◆ **Aim of the task**: Could you copy exactly the lines from the start of the records through the one containing "Task: Click the 39ショップ badge", both included, and leave out the pictures?

Start of Block

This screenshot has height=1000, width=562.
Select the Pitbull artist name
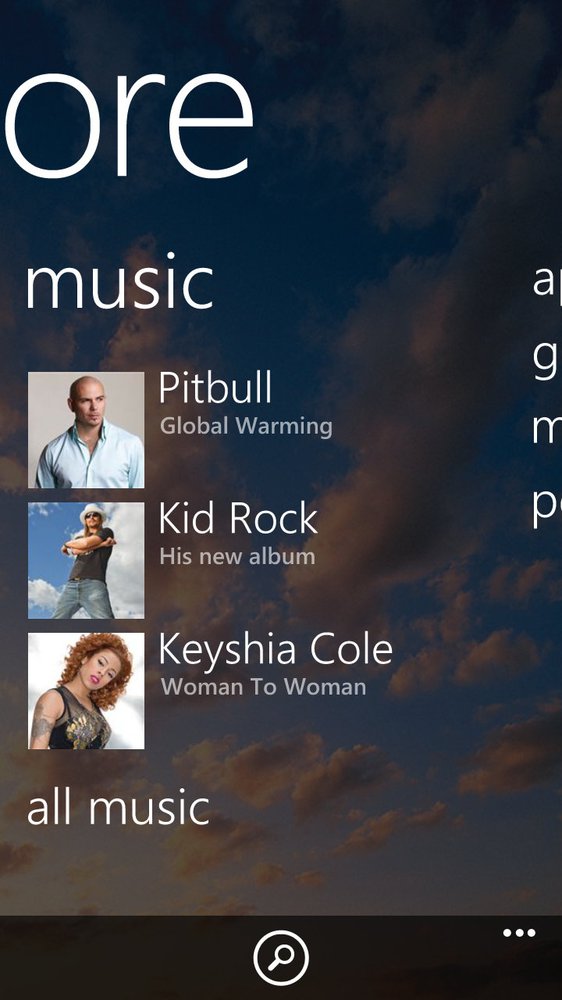(215, 387)
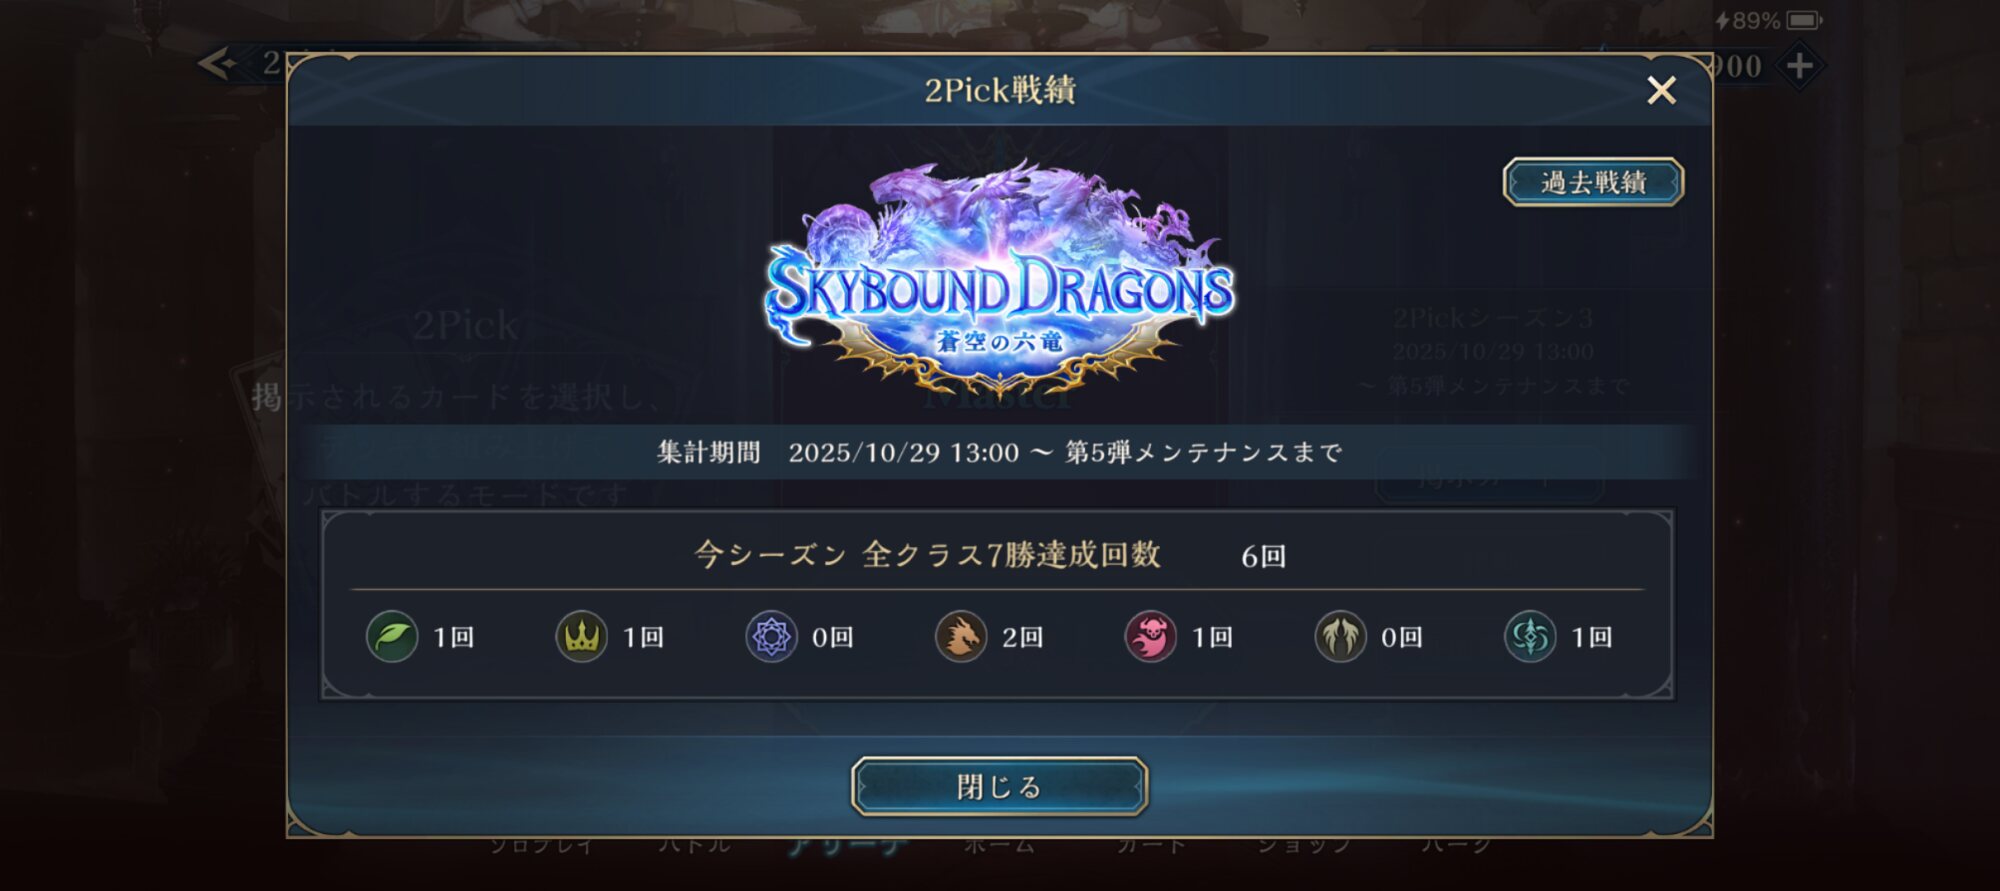Image resolution: width=2000 pixels, height=891 pixels.
Task: Click the 6回 total seven-win count
Action: (1263, 556)
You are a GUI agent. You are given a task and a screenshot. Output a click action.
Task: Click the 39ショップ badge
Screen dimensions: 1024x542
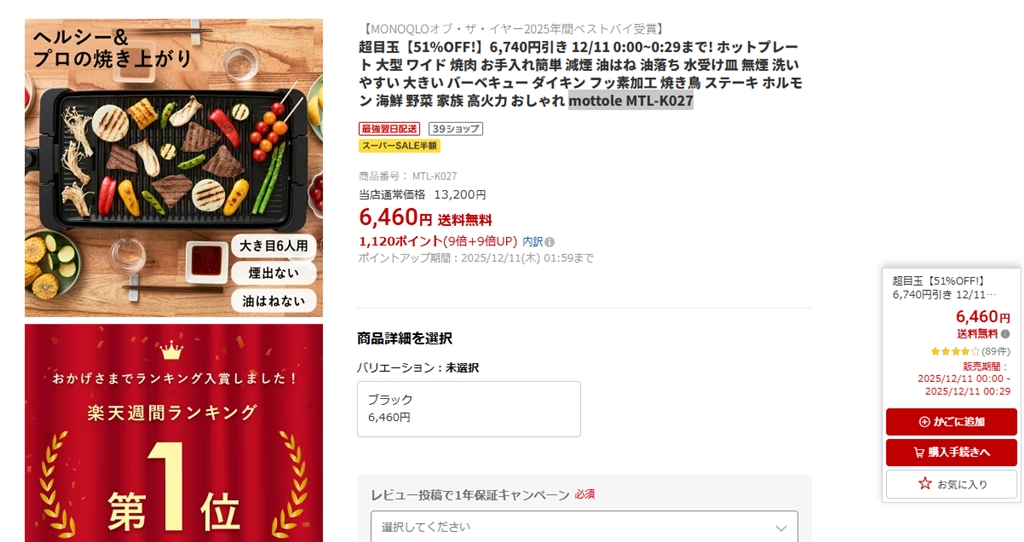456,129
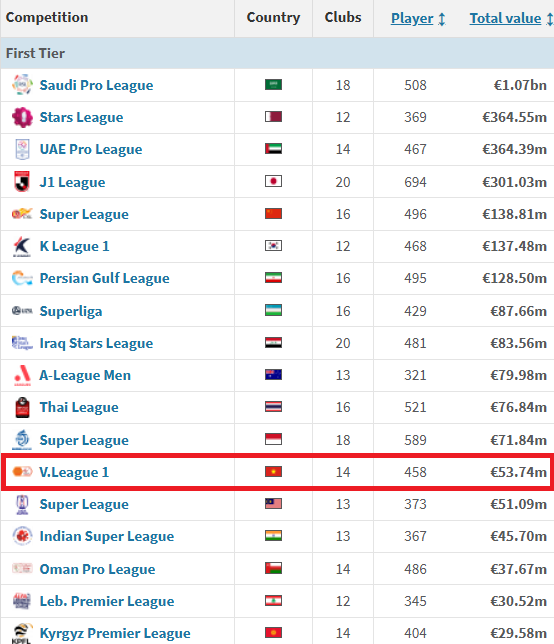
Task: Click the Vietnam flag in V.League 1 row
Action: point(273,471)
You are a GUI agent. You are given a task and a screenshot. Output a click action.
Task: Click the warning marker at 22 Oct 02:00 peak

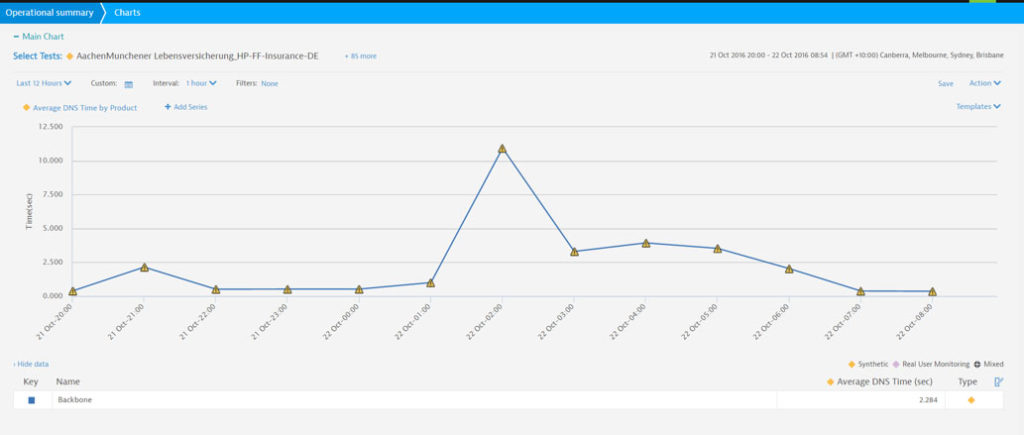502,149
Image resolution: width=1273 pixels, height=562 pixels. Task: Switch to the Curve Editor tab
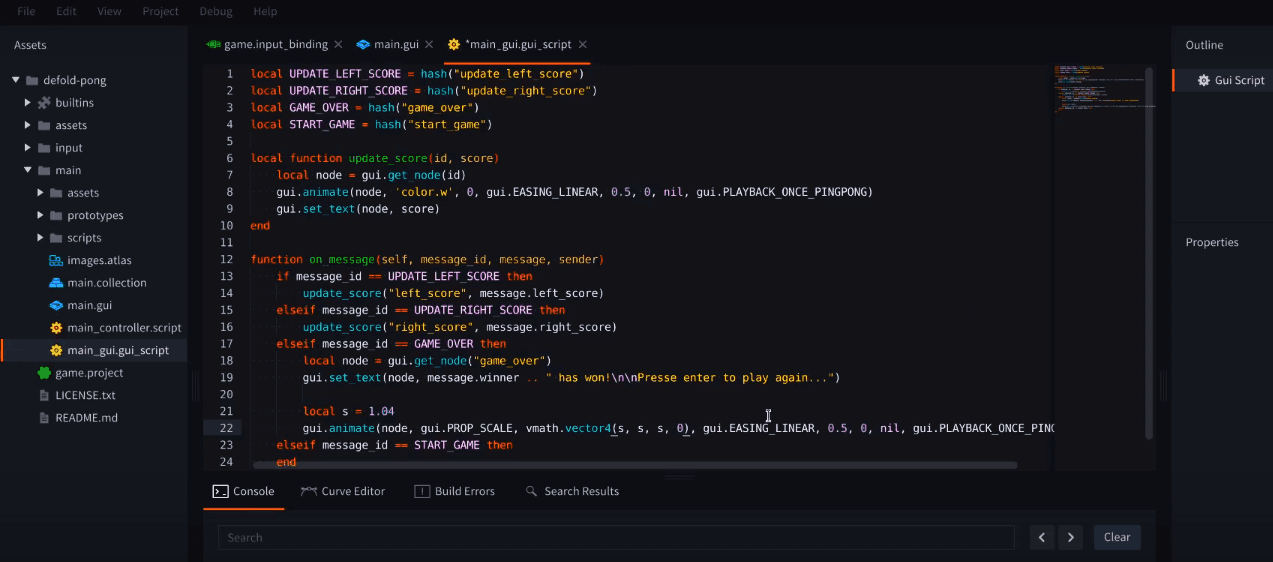342,491
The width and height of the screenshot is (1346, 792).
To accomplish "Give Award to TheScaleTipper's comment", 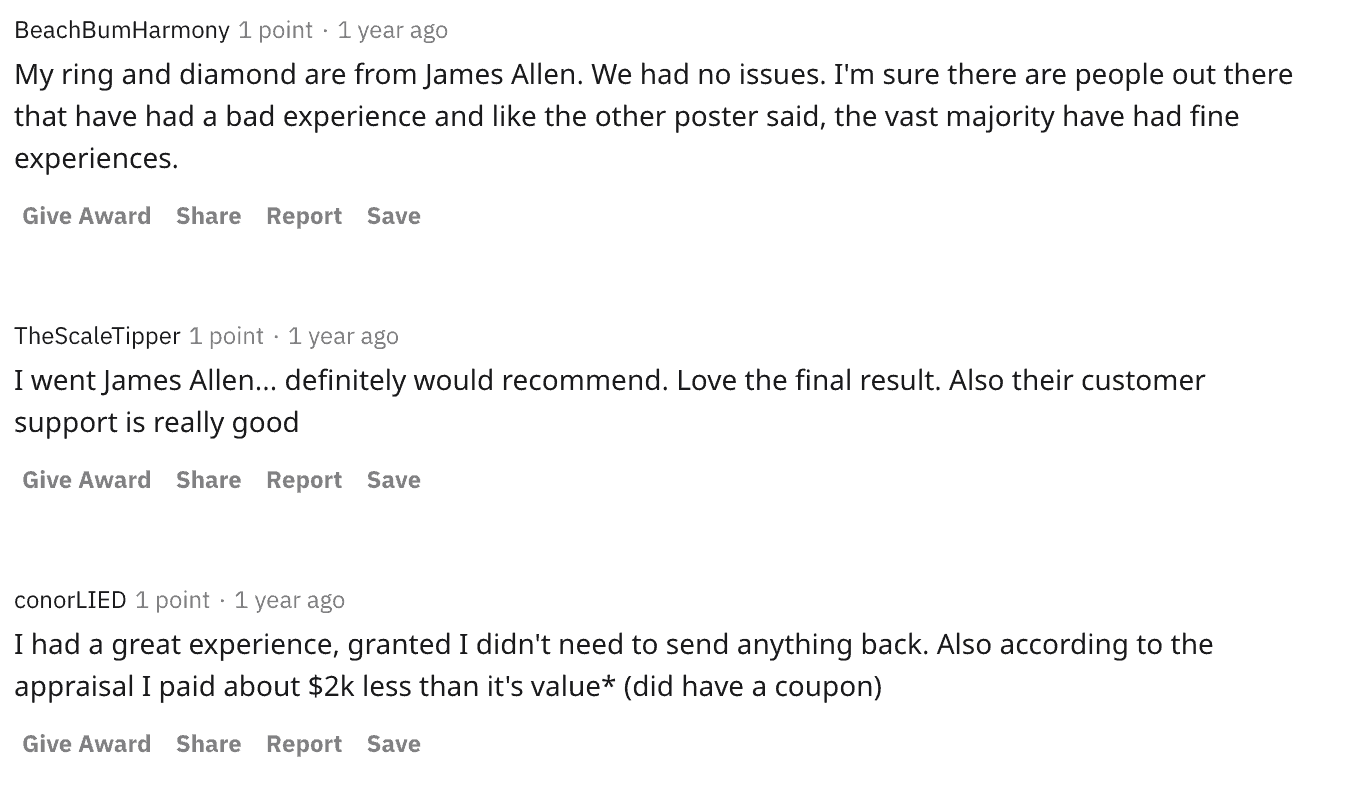I will pyautogui.click(x=86, y=480).
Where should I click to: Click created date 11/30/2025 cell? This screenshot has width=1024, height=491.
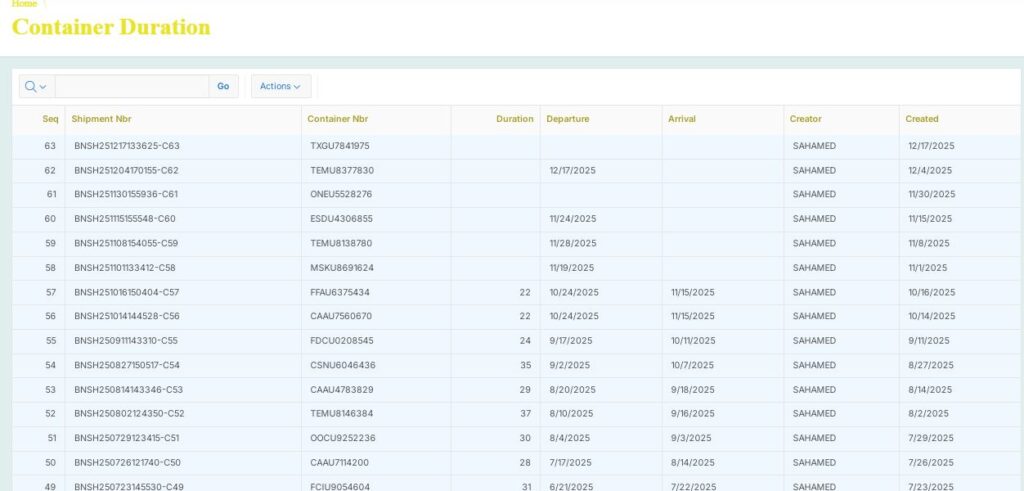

End of Block

◆ **Reply**:
This screenshot has height=1000, width=562.
Select the Pitbull artist name
(215, 387)
Image resolution: width=2000 pixels, height=891 pixels.
Task: Click the 6回 total seven-win count
Action: (1263, 556)
You are a GUI agent. You are given a task and a screenshot. Output a click action.
Task: Click the 39ショップ badge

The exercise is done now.